ФРАГМЕНТ ТЕКСТА:
>>
Совсем иной образ у сына «патриарха семьи» - Ильи Матвеевича, который, хоть и занимает высокую должность, входя в руководство судостроительным заводом, а твердо помнит о субординации в системе промышленности, о необходимости исполнять министерские приказы. «Ну вот, получен приказ, чтобы она («коробка морского судна» - АГ), была у достроечной стенки не позже Октябрьских праздников. … Что доказывать! Приказ министром подписан. Выполнять положено. Мы люди маленькие, солдаты армии труда! - Илья Матвеевич усмехнулся, и бросил окурок за борт». (с.45).

Заметим впрочем, что именно Илья Матвеевич символизирует собой «новое время», образ прогрессивно мыслящего кораблестроителя. В диалоге «прогрессивного героя - новатора» Ильи Журбина и «консерватора» - Александра Александровича Батманова мы видим яркое проявление канонического конфликта производственного романа: «новатор – консерватор».

- Прочность, Саня, повышать надо! Война пришла и ушла. А мы с тобой для мира работаем. Не на месяц, не на год.

- Это верно, - Согласился Александр Александрович, - Только я скажу тебе Илюша и другое. Зря такую переконструкцию на ходу затеяли.

- Вот перейдем с клепки на сварку, - Илья Матвеевич сказал это как -то мимоходом, как бы не придавая своего особого значения словам.

- Варить корпус такого тоннажа? – Спросил Александр Александрович

- Ага. – Илья Матвеевич не изменил позы.

- Я по сварке не профессор, но кое-что маркую, - Подумав, заговорил Александр Александрович, - Ты сам твердишь, «корпус- главное в корабле, корпус должен быть прочным», А какую прочность даст обшивка, если она вся в швах? (…) Корабль попадает в шторм баллов на десять- двенадцать. Цельный металл, понятно, выдержит такую нагрузку, а сваренное место, - бац! – И треснет. (…) Заклепка, - она что пружинка. Она придает корпусу эластичность. Случись что в наборе корабля, клепаные узлы встанут, как щиты, как рессоры. А цельносваренный корпус затрещит по всем швам. (…)
<<
ЗАДАНИЕ 1:
Какой канонический конфликт производственного романа, по словам текста о семье Журбиных, проявляется в диалоге Ильи Журбина и Александра Александровича Батманова?
ЗАДАНИЕ 2:
Допишите следующую часть текста о семье Журбиных, начав сразу после последнего приведённого предложения.

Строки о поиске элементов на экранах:
>>
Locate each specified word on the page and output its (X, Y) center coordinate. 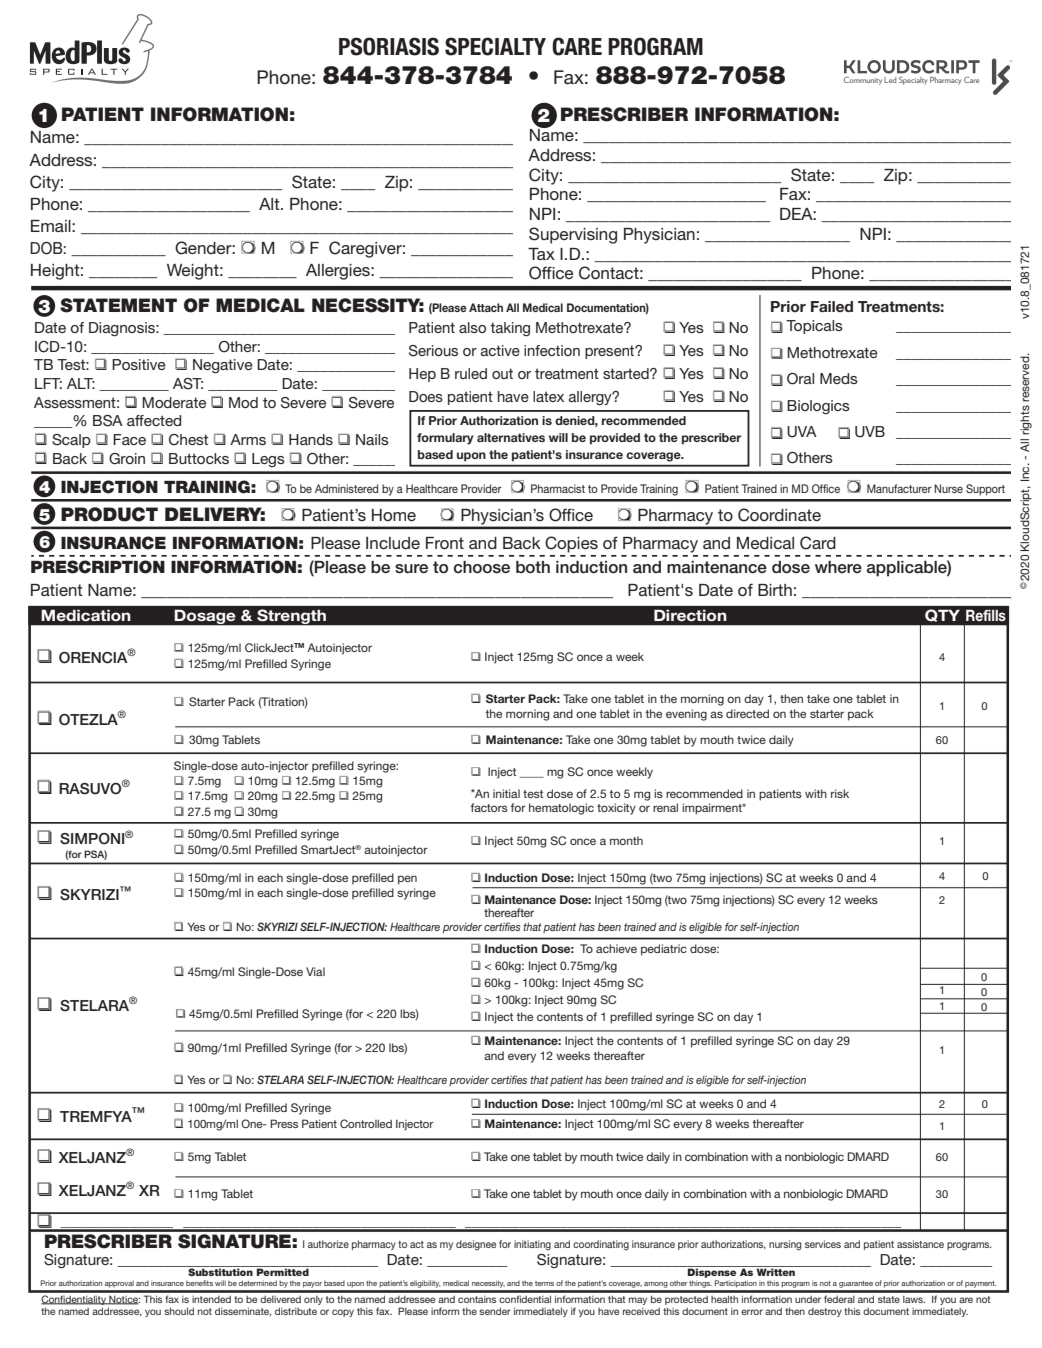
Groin (127, 459)
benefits (199, 1283)
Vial (315, 971)
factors (489, 807)
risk (840, 793)
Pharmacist (558, 488)
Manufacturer (899, 488)
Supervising (573, 235)
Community (863, 81)
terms (544, 1283)
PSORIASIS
<<
ИТОГОВЫЙ ОТВЕТ 1:
Конфликт «новатор – консерватор».

ИТОГОВЫЙ ОТВЕТ 2:
- А вот, Саня, - Сказал Журбин, - для того и срок нам сокращают, чтобы после этого заложить цельносваренную океанскую коробочку. И строить ее будем мы!

Новость ошеломила Александра Басманова. В первый момент он и не нашел, что ответить.

- Мы? – переспросил он и приблизился к Илье Матвеевичу, почти грудь в грудь, - Мы, говоришь? (…) Нет, не мы , Ильюша, а ты! Согласился, сам и строй. Один строй! Я авантюр не уважаю.

Они жгли друг друга такими глазами, такой огонь метали эти глаза, что, пожалуй, их огнем можно было варить самую прочную корабельную сталь. (с. 47)

Заметим, что конфликт между технологиями «старого» и «нового» времени станет базовым для этого, в целом достаточно бесконфликтного произведения.

«- Ты где шляешься? – Спросил дед Матвей, снимая очки – Без тебя тут целый совет заседал, - Слыхал, Алешка, сварной корабль будут закладывать!

- А мне-то что? – Ответил Алексей, в эту минуту далекий от всех кораблей мира.

- Как это, что? Событие, дурень! Переворот!» (с. 58)

Конфликт «старых» и «новых» технологий, по сути своей, конфликт между «прошлым временем» и «новым временем», между «новаторами» и «консерваторами» отражает жанровый канон производственного романа. Однако, в «Журбиных» мы увидим принципиальное отличие от этого конфликта, существовавшего на этапе формирования жанра. (Напомним, что наиболее отчетливо мы его видели в таких произведениях, как «Кара - бугаз», «Большой конвейер», «Ведущая ось», «Подводные земледельцы», а роман-хронике В.Катаева «Время, вперед!» этот конфликт является даже сюжетообразующим). Значимой характеристикой этого конфликта на этапе формирования жанра является его обязательная «привязка» к материальному миру, к пространству реальности, к определенному «топосу», где, собственно, и осуществляется новаторская деятельность.

В романе В.Кочетова «Журбины» мы видим радикальное перемещение конфликта «старое - новое время», и образа «новатор- консерватор» в область нематериальную, - чертежей.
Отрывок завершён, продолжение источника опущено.